Traditionell bis innovativ: Das leibliche Wohl

Jürgen Carnier von der Taufsteinhütte begrüßt seine Gäste im Kaminzimmer (c) Brigitta Möllermann

Jürgen Carnier von der Taufsteinhütte begrüßt seine Gäste im Kaminzimmer (c) Brigitta Möllermann

Essen im Vogelsberg: Einfache und deftige Küche aus ursprünglich bäuerlichen Zeiten

Besondere klimatische Verhältnisse und die Abgeschiedenheit des Mittelgebirges Vogelsberg wirkten sich in früheren Zeiten auf die Essensgewohnheiten seiner Bewohner aus. So wie man dort lebte, wo die Wege weit und beschwerlich waren - häuslich, arbeitsam und sparsam - war man in der Regel mit einfachen Speisen zufrieden.

Doch auch nahrhaft sollte sein, was Bauch und Seele wärmte und Mutter auf den Tisch brachte. Meist waren es bodenständige Gerichte mit sparsam eingesetzten Zutaten und vielem aus dem Garten, was Kindern und dem Herrn des Hauses schmeckte. So aß man preiswert, aber abwechslungsreich und mit oft kreativer Resteverwertung.

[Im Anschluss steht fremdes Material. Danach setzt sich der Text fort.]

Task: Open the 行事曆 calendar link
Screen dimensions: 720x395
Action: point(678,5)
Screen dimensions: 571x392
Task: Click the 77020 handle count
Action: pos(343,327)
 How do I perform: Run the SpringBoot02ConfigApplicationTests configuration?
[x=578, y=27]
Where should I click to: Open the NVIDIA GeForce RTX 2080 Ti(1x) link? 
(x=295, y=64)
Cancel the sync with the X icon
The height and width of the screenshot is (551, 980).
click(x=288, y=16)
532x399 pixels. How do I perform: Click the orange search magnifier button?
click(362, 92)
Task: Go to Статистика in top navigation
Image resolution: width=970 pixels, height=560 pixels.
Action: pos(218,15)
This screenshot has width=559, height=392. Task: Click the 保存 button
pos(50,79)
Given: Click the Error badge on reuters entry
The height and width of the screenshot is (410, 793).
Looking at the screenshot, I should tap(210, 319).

Klassische Fachwerk- und Schindelhäuser mit Garten (c) Brigitta Möllermann

Klassische Fachwerk- und Schindelhäuser mit Garten (c) Brigitta Möllermann

Die herzhafte Kost mundete auch durchreisenden Gästen im Wirtshaus, dessen typische Speisekarte man bis heute kennt: Strammer Max, Omelettvariationen, sonntags Sauerbraten und Knödel oder Eisbein mit Sauerkraut bzw. eine gebratene Schweinshaxe. Für ein Gulasch oder eine Hausmacher Wurstplatte im Dorfgasthaus hielt mancher gerne bei einer Tour durch den Vogelsberg. Anspruchsvolle Haute Cuisine, die elitäre Art zu kochen mit Varianten, die den Gaumen kitzeln, blieb lange den anderen, den feinen Restaurants in der Stadt, vorbehalten.

Historische Küche: Früher lebte man bescheiden (c) Brigitta Möllermann

Historische Küche: Früher lebte man bescheiden (c) Brigitta Möllermann

Was damals in den Dörfern auf den Tisch kam, war nur zu hohen Festtagen üppig zusammengestellt. An Werktagen ernährte man sich mit Gemüse und Obst, kräftigen Suppen, Brot und Mehlspeisen sowie Milch von der Kuh. Butter, Käse und Eier wurden oftmals an Händler für die Städter verkauft. Bis in das letzte Jahrhundert erlebte die Landbevölkerung erst im Herbst zum Erntedankfest den ersten festlichen Höhepunkte des Jahres. Wenn die Feldarbeit beendet und die Ernte eingebracht war, Scheune und Keller gefüllt waren, bot sich die Zeit zum Feiern an, zum Beispiel bei der Kirchweih, die im Vogelsberg Kirmes genannt wird.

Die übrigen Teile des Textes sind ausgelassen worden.